Defined inRFC 793In 1981, TCP was one of the oldest pillars of the Internet.

TCP sits on top of the Internet Protocol (IP) and builds a basic system based on application-level protocols such as HTTP, FTP, IMAP, and many other protocols.

Contrary to IP and UDP, TCP isConnection-oriented.

A connection must be established before transmission can be carried out via TCP. The data is sent in small packets, and when the communication ends, the connection is closed.

When data is transmitted via TCP, a relatively complicated work process called a handshake must be carried out.

I won't go into details here, but this kind of handshake can achieve end-to-end connections, and can ensure that TCP can provide one of its unique features: reliability. Using TCP, we can always know whether the data packet sent by the sender is correctly received by the receiver.

If a data packet is lost, the protocol can process it and then resend the data packet.

On the IP protocol, a connection is established between computers. In TCP, the following concepts are used to connect between processesport.

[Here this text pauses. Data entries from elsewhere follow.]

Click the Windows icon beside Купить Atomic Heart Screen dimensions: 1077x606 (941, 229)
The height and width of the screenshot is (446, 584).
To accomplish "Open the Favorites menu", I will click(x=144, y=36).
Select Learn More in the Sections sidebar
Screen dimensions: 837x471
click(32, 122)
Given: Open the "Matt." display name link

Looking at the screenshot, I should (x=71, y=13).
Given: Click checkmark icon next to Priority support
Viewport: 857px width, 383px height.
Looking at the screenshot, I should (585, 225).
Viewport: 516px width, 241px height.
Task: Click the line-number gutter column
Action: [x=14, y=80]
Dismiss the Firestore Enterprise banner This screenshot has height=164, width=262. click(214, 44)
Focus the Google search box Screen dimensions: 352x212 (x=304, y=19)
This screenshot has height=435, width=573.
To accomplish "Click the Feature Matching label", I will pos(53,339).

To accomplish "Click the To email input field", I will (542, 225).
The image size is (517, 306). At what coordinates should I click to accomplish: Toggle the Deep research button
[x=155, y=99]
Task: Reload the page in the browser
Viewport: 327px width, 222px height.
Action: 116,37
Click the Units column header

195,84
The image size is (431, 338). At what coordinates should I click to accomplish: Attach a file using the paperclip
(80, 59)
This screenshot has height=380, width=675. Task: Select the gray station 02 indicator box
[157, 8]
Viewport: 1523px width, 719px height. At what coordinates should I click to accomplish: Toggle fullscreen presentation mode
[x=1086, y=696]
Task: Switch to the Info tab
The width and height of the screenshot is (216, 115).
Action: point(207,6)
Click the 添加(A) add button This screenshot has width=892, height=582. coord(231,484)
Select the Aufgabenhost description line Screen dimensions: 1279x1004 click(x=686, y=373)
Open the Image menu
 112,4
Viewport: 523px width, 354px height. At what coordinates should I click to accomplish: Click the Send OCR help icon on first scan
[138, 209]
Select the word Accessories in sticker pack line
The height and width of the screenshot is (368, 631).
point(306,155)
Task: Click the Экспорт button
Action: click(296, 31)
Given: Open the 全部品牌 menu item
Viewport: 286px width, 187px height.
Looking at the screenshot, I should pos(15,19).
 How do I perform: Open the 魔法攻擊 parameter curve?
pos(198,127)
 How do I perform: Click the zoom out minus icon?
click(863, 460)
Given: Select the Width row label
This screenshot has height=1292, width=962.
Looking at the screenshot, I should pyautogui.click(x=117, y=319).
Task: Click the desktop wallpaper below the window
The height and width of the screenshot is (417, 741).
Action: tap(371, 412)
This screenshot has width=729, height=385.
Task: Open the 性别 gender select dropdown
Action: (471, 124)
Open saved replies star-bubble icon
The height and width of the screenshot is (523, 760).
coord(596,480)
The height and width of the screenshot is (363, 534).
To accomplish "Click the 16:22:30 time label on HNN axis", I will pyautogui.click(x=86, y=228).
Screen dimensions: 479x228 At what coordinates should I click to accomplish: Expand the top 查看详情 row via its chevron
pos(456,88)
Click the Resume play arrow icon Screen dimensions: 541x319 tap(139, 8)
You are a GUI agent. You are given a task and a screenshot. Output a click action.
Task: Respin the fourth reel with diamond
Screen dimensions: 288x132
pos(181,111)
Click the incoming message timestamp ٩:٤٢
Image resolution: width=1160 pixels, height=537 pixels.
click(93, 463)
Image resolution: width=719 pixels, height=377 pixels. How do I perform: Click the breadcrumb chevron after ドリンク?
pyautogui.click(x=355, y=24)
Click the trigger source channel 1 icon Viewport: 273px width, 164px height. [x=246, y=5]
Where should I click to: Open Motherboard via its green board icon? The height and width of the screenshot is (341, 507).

The port associated with the IP address can uniquely identify the process on the computer. like this:

localhost:8080

or

google.com:1234

Each application protocol has a default port. For example, HTTP has 80, HTTPS has 443, and FTP has 21. This is why you usually don't have to specify the port in your browser.

There is no need to use default programs, which is why, especially on your local computer, you may see ports such as 1313 or 8080 when you start a new application.

The port number ranges from 1 to 65535 (the port number is 16-bit unsigned, corresponding to 2^16 possible values).